When I finished, the silence beat at my ears like a drum. I stared at Anthony, challenging him to say something about the secret I’d revealed.
Instead of speaking, he walked forward and reached up.
I stopped myself from flinching and was surprised when he wiped my cheeks tenderly.
I hadn’t even realized I was crying. “What do you mean you can’t have children?
” He wiped his hands on his pants, though for a split second I thought he was going to lick the tears off his finger.
Weird.
I shrugged and sniffled, wishing I had a tissue. As if he’d read my mind, Anthony pulled a handkerchief out of his pants pocket. “It’s wrinkled but clean.” He held it out.
I took it gratefully and wiped my nose. “I have PCOS.”
He took the handkerchief from me and folded it over before dabbing under my eyes at the tears that continued to fall. “PCOS doesn’t mean no kids. It’s not the end-all, be-all.”
Folding the handkerchief again, he continued dabbing without coming too close or touching me in any other way. His actions spoke of boundaries and caring.
I appreciated it more than I could say, his respect for my bodily autonomy. Lifting my gaze, I stared into his eyes as he continued to speak. “Maybe the universe knew that Bret wasn’t meant to be the father of your children.”
His suggestion warmed my heart but also tickled that tiny sliver of hope I kept stamped down and under control. I knew there was always a chance of children, but it hadn’t happened in years with Bret, even though we never used any sort of birth control.
He thought I was doing it on purpose. I never could bring myself to tell him the truth. Maybe there was a reason for that as well.
Looking deep into Anthony’s eyes as he lowered his hand was nearly too much for me. He parted his lips slightly, and when his tongue darted out to moisten them, I shuffled forward a half-step. I leaned forward ever so slightly just as Anthony stepped away.
Son of a bitch. I’d been about to go for it. Talk about an about-face. I’d gone from hating his guts to lusting after his lip moistening.
His gaze was still on me, and for a split second, his eyes looked like embers, like coals banked in a fire.
He blinked and it disappeared, but I would’ve sworn he’d reflected flames.
I looked around the roof, but nothing remotely resembling a fire was up here.
Damn. Must’ve been a trick of the light.
Something felt so off to me, but I’d just broken down on the rooftop and screamed my deepest secret to the world. My emotions weren’t to be trusted at the moment.
Anthony held out his hand again. “Let’s go eat something while we’ve got a break, yeah?”
I nodded and took his hand, and the spark I’d seen in his eyes flashed between us as soon as we touched.
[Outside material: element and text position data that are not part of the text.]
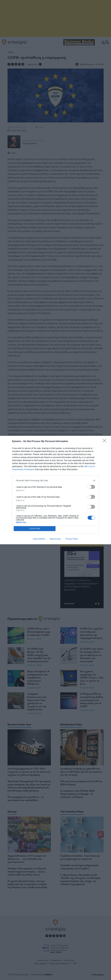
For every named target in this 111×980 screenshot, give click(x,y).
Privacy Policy (72, 539)
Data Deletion (39, 539)
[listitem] (55, 480)
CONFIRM (35, 528)
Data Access (55, 539)
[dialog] (55, 490)
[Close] (105, 441)
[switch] (91, 487)
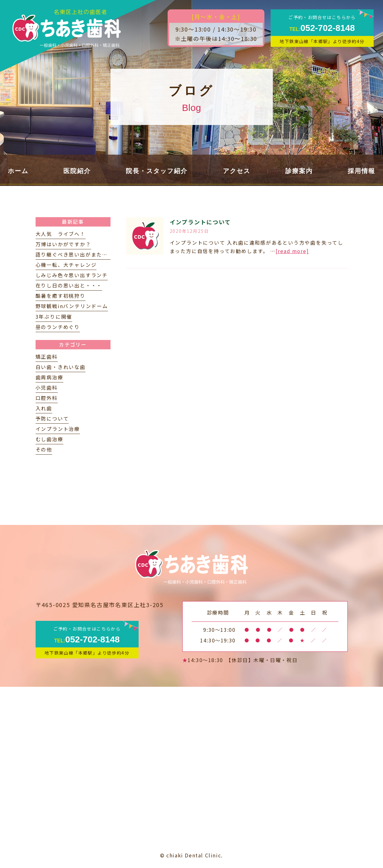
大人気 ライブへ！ (61, 234)
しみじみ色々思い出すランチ (72, 275)
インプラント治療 (58, 429)
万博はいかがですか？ (63, 244)
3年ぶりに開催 (54, 316)
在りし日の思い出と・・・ (69, 285)
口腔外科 (47, 398)
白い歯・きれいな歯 (61, 367)
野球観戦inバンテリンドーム (72, 306)
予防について (52, 418)
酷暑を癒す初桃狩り (61, 296)
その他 (44, 450)
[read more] (292, 251)
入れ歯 (44, 408)
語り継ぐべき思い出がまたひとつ (77, 254)
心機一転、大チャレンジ (66, 265)
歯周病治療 (49, 377)
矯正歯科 (47, 356)
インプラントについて (200, 222)
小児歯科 (47, 388)
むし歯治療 (49, 439)
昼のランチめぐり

My brain was so focused on the fact that I almost kissed Anthony and the disappointment that it hadn’t actually happened that I almost missed how hot his hand was.
“Anthony, you’re burning up,” I exclaimed.
He pulled his hand out of mine and looked at me in surprise. “Am I?” Before he reached for the cinder block to open the door, he leaned over. “Feel me.”
I nearly snorted. I wanted to feel him all right. So much for hating him and barely forgiving him. I pressed the back of my hand against his forehead, but he was cool to the touch. Confused, I snatched up his hand again.
There was no excess heat. “I guess I’m a little woozy from all the yelling,” I said weakly. “Let’s go eat.”
He grabbed the block and then held the door open for me. As I walked through, I reminded myself he had betrayed me. I wasn’t in the market for being his bestie again like nothing had ever happened those years back.
No matter how hot he was. Literally or figuratively.